Selected extract
## START

Edge-Orientation Entropy

Second-order entropy of edge orientations is a measure of how independent the orientations of pairs of edges are across an image (see the Introduction section). To calculate second-order entropy in the present study, we carried out a pairwise comparison of edge orientations, as originally described by Geisler et al. (2001) and modified by Redies et al. (2017). In brief, luminance edges were extracted by using 24 oriented Gabor filters, which were equally spaced and represented a full circle of orientations. The orientation of each edge element was then related to the orientation of all other edge elements in the same image by pairwise comparison. Next, we obtained histograms that indicated the weighted probability of observing an edge element at given distance d and direction α with an orientation difference θ for any given (reference) edge element.

As a measure for the uniformity of the obtained θ histograms, we calculated the Shannon entropy H, as follows

$$H(X)=-{\displaystyle \sum _{i=1}^{n}p}(x_i)·{\log }_{2}p(x_i)$$ (1)

where X is the θ histogram at distance d and angle α. The theoretical entropy maximum is about 4.585 for the 24 orientation bins of the θ histogram.

## END

Tasks for this exercise
1: Translate this sentence from the edge-orientation entropy text into Spanish: "In brief, luminance edges were extracted by using 24 oriented Gabor filters, which were equally spaced and represented a full circle of orientations."
2: Transcribe the part of the edge-orientation entropy text that opens with the words containing "As a measure" and closes with "the θ histogram.".
The items that come next have no connection to the edge-orientation entropy text.

Dataset
## START

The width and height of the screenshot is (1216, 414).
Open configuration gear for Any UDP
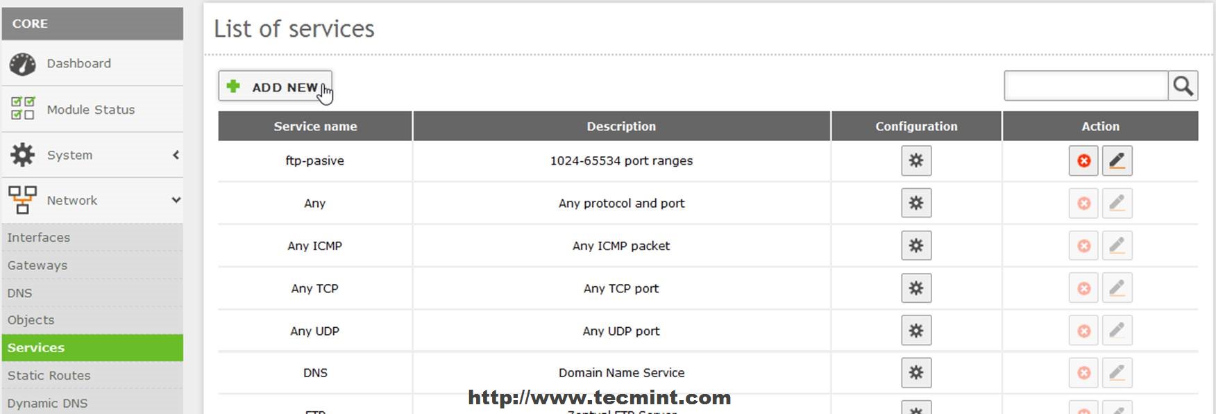916,331
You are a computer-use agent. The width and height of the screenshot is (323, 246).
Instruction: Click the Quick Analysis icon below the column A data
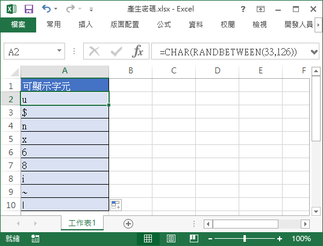116,205
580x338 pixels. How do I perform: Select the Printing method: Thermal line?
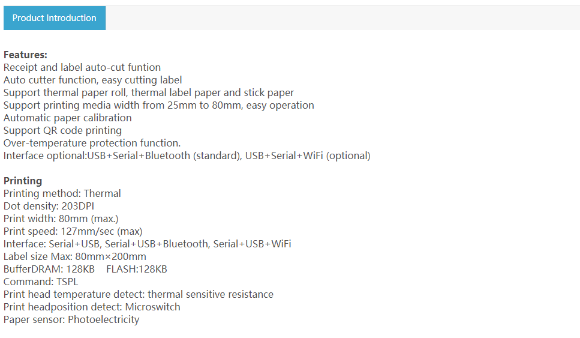click(x=62, y=193)
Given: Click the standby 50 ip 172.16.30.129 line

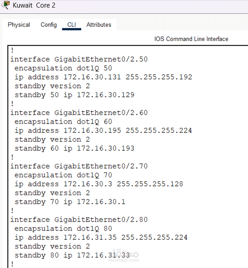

## END

Task-by-task results
1: En resumen, los bordes de luminancia se extrajeron mediante 24 filtros de Gabor orientados, que estaban espaciados de manera uniforme y representaban un círculo completo de orientaciones.

2:
As a measure for the uniformity of the obtained θ histograms, we calculated the Shannon entropy H, as follows

$$H(X)=-{\displaystyle \sum _{i=1}^{n}p}(x_i)·{\log }_{2}p(x_i)$$ (1)

where X is the θ histogram at distance d and angle α. The theoretical entropy maximum is about 4.585 for the 24 orientation bins of the θ histogram.